- TASK -
For the data below, give the number of lines that include the word "will" and nothing else.

[Saved entries]
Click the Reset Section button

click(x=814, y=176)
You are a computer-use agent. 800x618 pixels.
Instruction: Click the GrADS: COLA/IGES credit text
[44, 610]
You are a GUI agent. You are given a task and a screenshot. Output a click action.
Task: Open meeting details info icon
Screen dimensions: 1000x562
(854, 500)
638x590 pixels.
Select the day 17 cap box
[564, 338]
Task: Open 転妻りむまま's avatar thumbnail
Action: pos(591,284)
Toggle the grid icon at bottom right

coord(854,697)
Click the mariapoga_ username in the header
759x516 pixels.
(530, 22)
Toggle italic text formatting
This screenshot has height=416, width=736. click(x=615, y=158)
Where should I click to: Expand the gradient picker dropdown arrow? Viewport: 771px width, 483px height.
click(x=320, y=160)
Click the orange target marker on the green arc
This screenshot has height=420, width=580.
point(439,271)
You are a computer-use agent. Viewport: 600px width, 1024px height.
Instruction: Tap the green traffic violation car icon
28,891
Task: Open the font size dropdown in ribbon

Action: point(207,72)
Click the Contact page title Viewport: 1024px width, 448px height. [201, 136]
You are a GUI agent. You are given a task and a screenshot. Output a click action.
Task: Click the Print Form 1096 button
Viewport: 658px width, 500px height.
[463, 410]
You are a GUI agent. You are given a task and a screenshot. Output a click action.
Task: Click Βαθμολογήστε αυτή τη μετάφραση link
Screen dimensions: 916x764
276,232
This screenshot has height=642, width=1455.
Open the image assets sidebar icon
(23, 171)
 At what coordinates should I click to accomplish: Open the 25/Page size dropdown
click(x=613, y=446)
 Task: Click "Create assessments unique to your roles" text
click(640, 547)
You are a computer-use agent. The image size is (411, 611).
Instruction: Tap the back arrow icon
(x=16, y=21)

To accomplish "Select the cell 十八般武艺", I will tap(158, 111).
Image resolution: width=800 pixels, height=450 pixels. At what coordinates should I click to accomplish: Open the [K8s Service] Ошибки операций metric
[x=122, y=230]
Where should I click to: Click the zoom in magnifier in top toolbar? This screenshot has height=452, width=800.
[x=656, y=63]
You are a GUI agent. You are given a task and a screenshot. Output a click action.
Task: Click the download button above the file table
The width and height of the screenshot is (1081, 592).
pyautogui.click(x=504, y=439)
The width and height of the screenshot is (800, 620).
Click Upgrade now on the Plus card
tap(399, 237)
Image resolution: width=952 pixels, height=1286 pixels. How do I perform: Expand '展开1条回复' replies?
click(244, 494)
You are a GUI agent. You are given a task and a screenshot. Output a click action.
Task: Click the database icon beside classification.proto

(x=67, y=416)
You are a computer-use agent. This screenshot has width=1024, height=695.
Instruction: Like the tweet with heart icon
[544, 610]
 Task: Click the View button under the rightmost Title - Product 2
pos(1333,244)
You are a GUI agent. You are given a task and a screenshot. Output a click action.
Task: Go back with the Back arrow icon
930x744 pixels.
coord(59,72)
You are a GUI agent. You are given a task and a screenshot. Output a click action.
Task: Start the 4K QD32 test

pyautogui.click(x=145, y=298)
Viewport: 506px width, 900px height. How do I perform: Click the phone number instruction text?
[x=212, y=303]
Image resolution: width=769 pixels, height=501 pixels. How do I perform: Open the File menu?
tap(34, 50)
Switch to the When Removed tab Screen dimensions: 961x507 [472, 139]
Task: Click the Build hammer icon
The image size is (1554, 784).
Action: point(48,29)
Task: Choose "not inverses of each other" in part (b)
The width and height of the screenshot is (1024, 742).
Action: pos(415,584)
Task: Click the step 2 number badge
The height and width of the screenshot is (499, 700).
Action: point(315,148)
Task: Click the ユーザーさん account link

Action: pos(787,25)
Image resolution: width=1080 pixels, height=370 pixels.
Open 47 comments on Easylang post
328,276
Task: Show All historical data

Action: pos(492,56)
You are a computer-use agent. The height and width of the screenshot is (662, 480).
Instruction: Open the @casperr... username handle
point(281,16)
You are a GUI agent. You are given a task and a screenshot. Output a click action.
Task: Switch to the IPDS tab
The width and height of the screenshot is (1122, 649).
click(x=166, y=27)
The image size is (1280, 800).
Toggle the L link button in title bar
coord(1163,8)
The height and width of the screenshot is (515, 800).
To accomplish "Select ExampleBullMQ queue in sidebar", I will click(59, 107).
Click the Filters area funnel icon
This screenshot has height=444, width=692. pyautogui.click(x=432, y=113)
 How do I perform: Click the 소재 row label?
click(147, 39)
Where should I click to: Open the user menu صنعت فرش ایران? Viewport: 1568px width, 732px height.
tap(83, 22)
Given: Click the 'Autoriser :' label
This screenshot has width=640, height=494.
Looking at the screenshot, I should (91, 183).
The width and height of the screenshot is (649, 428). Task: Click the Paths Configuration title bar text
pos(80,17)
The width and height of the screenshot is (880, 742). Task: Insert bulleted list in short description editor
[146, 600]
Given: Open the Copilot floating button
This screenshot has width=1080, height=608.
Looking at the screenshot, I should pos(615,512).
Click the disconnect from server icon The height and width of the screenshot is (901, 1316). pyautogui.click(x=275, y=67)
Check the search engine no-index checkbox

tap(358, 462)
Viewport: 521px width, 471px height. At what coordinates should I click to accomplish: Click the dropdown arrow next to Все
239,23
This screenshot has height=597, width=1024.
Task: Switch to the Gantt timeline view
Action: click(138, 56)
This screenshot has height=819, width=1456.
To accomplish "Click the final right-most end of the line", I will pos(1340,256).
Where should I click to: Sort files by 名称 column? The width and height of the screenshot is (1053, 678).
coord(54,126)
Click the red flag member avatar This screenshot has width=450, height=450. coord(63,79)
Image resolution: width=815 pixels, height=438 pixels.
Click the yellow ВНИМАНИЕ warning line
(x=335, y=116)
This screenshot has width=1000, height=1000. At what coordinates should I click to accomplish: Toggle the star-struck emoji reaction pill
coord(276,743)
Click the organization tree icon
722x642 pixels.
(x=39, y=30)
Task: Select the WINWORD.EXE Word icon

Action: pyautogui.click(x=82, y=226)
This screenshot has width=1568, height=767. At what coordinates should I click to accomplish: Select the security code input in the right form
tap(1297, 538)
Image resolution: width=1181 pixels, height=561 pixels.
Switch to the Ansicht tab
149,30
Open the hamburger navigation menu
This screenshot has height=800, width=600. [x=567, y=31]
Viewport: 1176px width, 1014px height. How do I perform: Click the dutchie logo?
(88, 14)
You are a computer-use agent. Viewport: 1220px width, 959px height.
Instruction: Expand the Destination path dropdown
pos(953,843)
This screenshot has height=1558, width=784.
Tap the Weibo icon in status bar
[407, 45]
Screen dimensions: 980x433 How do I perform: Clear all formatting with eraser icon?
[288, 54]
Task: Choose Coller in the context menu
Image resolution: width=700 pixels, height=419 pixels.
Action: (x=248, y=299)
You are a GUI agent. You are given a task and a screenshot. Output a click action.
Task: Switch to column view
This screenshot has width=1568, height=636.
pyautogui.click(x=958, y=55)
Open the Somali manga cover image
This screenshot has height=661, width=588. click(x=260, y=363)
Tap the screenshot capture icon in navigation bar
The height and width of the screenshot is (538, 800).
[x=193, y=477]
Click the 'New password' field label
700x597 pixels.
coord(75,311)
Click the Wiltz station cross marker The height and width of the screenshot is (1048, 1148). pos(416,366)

- SOLUTION BELOW -
3